Most CCCs are relaxed systems while NCCCs are undergoing more disturbing processes, like merging. Therefore, the intrinsic scatter of CCCs is smaller than that of NCCCs. The ratio of Y_SZ,Plank/Y_SZ,XMM in CCCs (NCCCs) has a trend to be smaller (larger) than unity, which implies that the outskirt pressure profiles of CCCs and NCCCs could have substantial differences, instead of following a universal profile.

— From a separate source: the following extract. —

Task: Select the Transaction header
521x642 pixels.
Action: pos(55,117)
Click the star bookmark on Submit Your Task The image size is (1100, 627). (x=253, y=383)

Because of the different dynamical states of CCCs and NCCCs, it is natural to believe that the Y_SZ,CMB – Y_Sz,X–ray scaling relation of CCCs and NCCCs could have discrepancies, but previous measurements show little difference between them (Planck Collaboration et al. 2013b; Rozo et al. 2012; DeMartino & Atrio-Barandela 2016). This contradiction may be mainly due to our high quality X-ray data. We processed the XMM-Newton data in detail, and no scaling relation was adopted during the data analysis. Another reason may be due to the cool-core classification criteria. In our results, the CCC and NCCC discrepancies are more significant with the C07 definition, therefore the mass deposition rate may be much closer to the physical nature of CCCs and NCCCs than the central gas density, core entropy excess and central cooling time, which previous works apply to distinguish CCCs from NCCCs.